There are a lot of characters to keep track of in this novel. Unlike in the previous trilogy, Hearn focuses across various groups in the limited third person. This means that the tone is substantially different in this piece to Takeo’s reverie-like recollections. It also means that many of the characters introduced are not as evocative and lively to my mind as characters in the previous trilogy. I’m not certain how best to explain the feeling, but it seems Hearn commenced Across the Nightingale Floor with a very clear idea in mind of the characters and what happened to them. In The Harsh Cry of the Heron, by contrast, it seems the plot resulting in Takeo’s downfall was developed first, and the dramatis personae fleshed out later. I don’t have a clear recollection, even after several read throughs, of the characters of Shigeko or Miki. Whether it is something in the prose itself that distances the reader from the characters, or my own gutteral response to the deep change in tone of the story, I’m not sure.

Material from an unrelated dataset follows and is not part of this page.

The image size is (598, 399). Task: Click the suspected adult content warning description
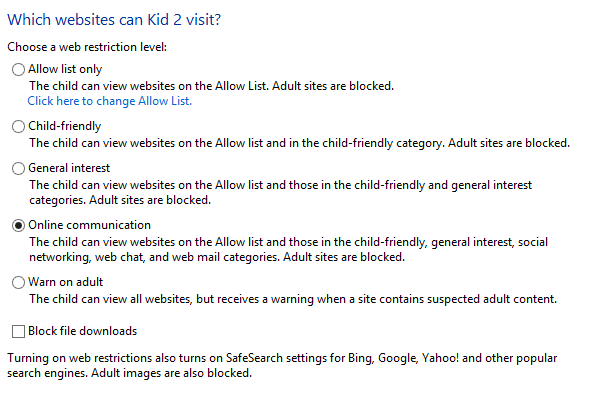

The story definitely feels darker than the previous books. This is not so much because of the events of the novel itself, which are no more brutal than in the trilogy and reflect the realities of the setting. Rather, it is because there is so much animosity between so many of the characters. Takeo’s son Hisao, for example, is a self-loathing individual, abused by his foster father, and taught to despise his birth father. The character Shizuka, such an upbeat and exciting character in the trilogy, has had one of her sons turn against her, and has been worn down by age and grief. Kaede, too, dislikes her own twin daughters because of cultural taboos against twin children, and because of their Tribe skills. She is growing distant from Takeo as he becomes increasingly preoccupied with his business against the Tribe, and it is jarring to see how she has been transformed by motherhood and the events of the trilogy.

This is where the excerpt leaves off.